FIG. 9 shows the probability of producing protons at different iron thicknesses as a function of neutron energy. The probability is maximum at 0.25 mm thickness for the 20 MeV neutron energy and decreases as the neutron energy decrease. The iron and manganese have similar proton production probabilities, both are equal but less than the nickel case.

Combining the results for nickel, manganese, and iron, it can be concluded that the neutron source must possess an energy greater than 10 MeV to produce Ac-225 in addition to a high probability of producing protons. Since Cf-252 emits a spectrum of energies, additional simulations were run to find the optimum nickel thickness between 0.01 and 0.06 mm. The 0.01 mm thickness produced 3.3 MeV average proton energy and the 0.05 mm thickness produced 2.7 MeV average energy with about 90% more protons than the 0.01 mm thickness. Thus, the 0.05 mm of nickel was chosen to be paired with Cf252.

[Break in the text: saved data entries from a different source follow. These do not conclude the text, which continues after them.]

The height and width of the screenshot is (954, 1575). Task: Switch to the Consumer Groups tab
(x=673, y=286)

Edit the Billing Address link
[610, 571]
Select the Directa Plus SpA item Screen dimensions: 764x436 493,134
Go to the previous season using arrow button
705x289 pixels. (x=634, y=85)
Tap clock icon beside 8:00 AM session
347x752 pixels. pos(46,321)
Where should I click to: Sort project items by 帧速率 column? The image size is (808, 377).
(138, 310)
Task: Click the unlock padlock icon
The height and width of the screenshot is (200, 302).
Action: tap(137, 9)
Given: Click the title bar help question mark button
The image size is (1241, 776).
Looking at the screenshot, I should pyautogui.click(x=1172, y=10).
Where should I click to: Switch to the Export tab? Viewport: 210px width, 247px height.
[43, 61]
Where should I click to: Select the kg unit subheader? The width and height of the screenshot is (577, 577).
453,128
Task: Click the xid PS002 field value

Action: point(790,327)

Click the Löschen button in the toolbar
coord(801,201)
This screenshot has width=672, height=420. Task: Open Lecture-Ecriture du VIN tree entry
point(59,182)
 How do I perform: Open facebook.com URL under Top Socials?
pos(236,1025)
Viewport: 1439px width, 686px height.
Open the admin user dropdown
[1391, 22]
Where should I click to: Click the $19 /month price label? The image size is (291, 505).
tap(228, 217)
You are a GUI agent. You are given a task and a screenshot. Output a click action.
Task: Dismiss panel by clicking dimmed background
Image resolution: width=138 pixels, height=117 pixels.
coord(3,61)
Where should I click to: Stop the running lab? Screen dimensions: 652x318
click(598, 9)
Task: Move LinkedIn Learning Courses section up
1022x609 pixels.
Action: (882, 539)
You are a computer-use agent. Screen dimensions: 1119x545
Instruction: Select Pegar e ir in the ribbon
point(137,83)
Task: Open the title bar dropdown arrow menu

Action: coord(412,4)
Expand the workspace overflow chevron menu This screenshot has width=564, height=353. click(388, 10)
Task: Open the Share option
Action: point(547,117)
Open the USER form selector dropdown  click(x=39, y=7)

On the other hand, all RaCl₂ thicknesses produced a similar amount of Ac-225, and so a 1 cm thickness was used. The simulation results showed that in order to produce a single Ac-225 atom, a Cf-252 source with an estimated activity of 7.15E12 Bq is needed. A further set of simulations was run replacing the Cf-252 with a typical neutron generator with a 14 MeV energy. The activity needed to produce a single Ac-225 atom with the neutron generator is 2.21E9 Bq. The Cf-252 and the neutron generator both produced isotopes/fragments in addition to the Ac-225. Some of the isotopes are radioactive and some are not, so the chemical separation stage is important to produce pure an Ac-225 solution that does not contain other radioactive materials to ensure the dose delivered to the patient is optimized.